┌─ Text to read

After 56 years of continuous presence on the Farallon Islands, Point Blue’s research and monitoring program on the islands is in jeopardy. The islands are managed by the U.S. Fish and Wildlife Service as the Farallon Islands National Wildlife Refuge and a significant portion of the funding that supports Point Blue’s program on the islands historically has come from the Service. Now, citing budgetary constraints at the regional and federal level, the Service has notified Point Blue that it will no longer be able to provide funding to continue our critical work on the Farallon Islands.

Please click here to sign our support letter!

Press Coverage

The Mercury News: Farallon Islands wildlife research is in trouble. What it means for marine science. By Lisa M. Krieger. June 4, 2024. (subscriber access only)

The San Francisco Chronicle: Amazing wildlife on display on a rare trip to the Farallon Islands off S.F. coast. By Tara Duggan. June 3, 2024.

Why do wildlife refuges matter?

Beyond their primary mission of conserving and enhancing land and water for fish, wildlife and plants, national wildlife refuges are important in other ways. They offer healthy, world-class outdoor recreation. They improve air and water quality across the nation. They provide buffers to natural disasters and the negative impacts of climate change.

Why are we asking for your support?

Our long-term, beloved, and impactful Farallones monitoring and stewardship program is on a National Wildlife Refuge, where we’ve been working in close partnership with the US Fish and Wildlife Service since 1968. Our 56 year-long data set and early to mid-career training program is at risk of coming to an end if we don’t do something fast. You can read more about our program and its impacts in the support letter below.

How can you Help?

The current system is not working, leaving the staff and partner networks depleted and understaffed. We are asking Congress to increase the amount that the Department of the Interior provides to Fish and Wildlife Refuges to allow our important work to continue.

Here are four ways you can help:

1. Simple sign-on letter: If you are an individual or organization that would like to add your name to the general support letter provided below, please fill out this Google Form with your name and information by June 30, 2024. We’ll add all names at that date to a single letter and circulate to elected officials and staff at the US Fish and Wildlife Service.

2. Customizable letter template for individuals and advocacy organizations: If you would like to customize this letter and send it yourself (which we strongly encourage you to do!) you can download a MS Word version of the letter by clicking this link. The letter template includes instructions on who to send your letter to.

└─
┌─ Source data

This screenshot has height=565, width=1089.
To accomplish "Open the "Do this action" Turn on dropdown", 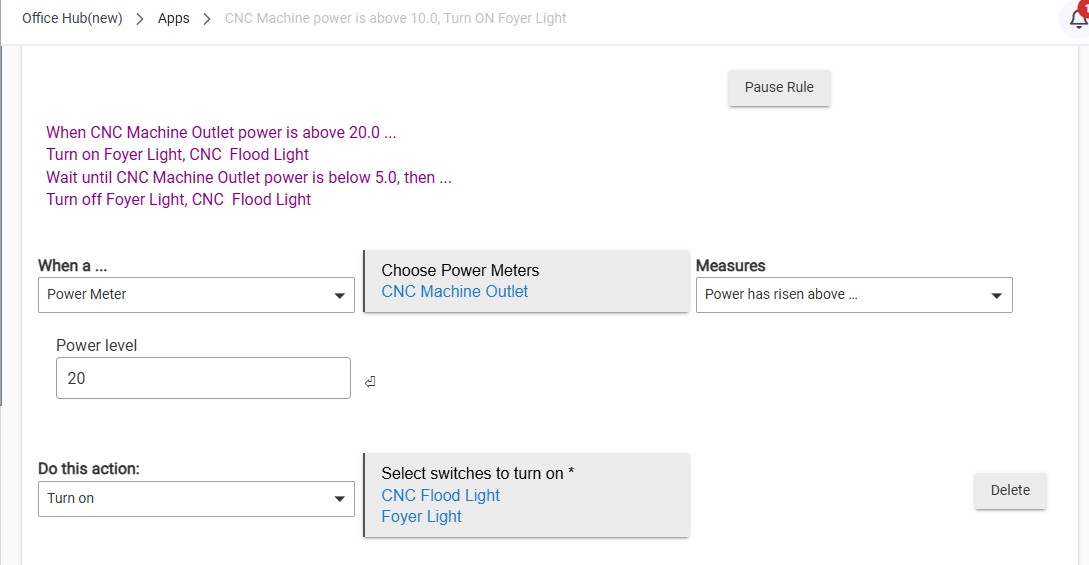I will click(196, 498).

└─

What is expected> Continue the Farallon Islands appeal from the point where the text stops, picking up after the second of its four ways to help.

Output>
3. Customizable letter for non-advocacy groups: If you work for a federal or state agency and are not able to advocate for a particular funding level, please download a version to customize by clicking here. If you can, please add concrete examples on how your agency uses Farallon data for decision making or research.

4. Support the Farallon Islands: If you can support us financially, we’d be forever grateful. Click here if you’d like to make a donation of $5,000 or less. If you are able to make a larger donation and are interested in becoming a Steward of the Farallon Islands, please contact Nancy Gamble at NGamble[at]pointblue.org or Bennett Smith at BSmith[at]pointblue.org.

General Support Letter

Click here to add your name to this letter

Citing budgetary constraints at the regional and federal level, the U.S. Fish and Wildlife Service recently notified Point Blue that it will no longer be able to provide funding to continue critical work at many National Wildlife Refuges. For decades, Point Blue has worked across many different Refuges in California  to help support the Service’s primary mission of conserving wildlife through habitat protection and restoration. One example is on the Farallon Islands National Wildlife Refuge.

For over fifty years, the U.S. Fish and Wildlife Service and Point Blue Conservation Science have partnered to protect and study the Farallon Islands, located 27 miles off San Francisco. This partnership has fostered a leading seabird breeding research program, crucial for managing the largest seabird colony in the contiguous U.S. and a significant pinniped population. However, due to budget cuts starting in 2025, USFWS will cease funding Point Blue’s year-round research, threatening the continuity of vital ecological data and potentially impacting wider marine ecosystem management.

The U.S. Fish and Wildlife Service has maintained a unique and extremely effective partnership with Point Blue Conservation Science, a research-based nonprofit organization, to jointly study, conserve, and restore the Farallon Islands since 1968. Located 27 miles offshore from San Francisco, the islands are closed to the public and are managed by the USFWS as the Farallon Islands National Wildlife Refuge. The islands provide critical wildlife habitat, hosting the largest seabird breeding colony in the contiguous United States and 25% percent of California’s breeding seabirds (more than 300,000 individuals of 13 species), as well as five breeding pinniped species. Wildlife populations on the islands have thrived as a result of this partnership.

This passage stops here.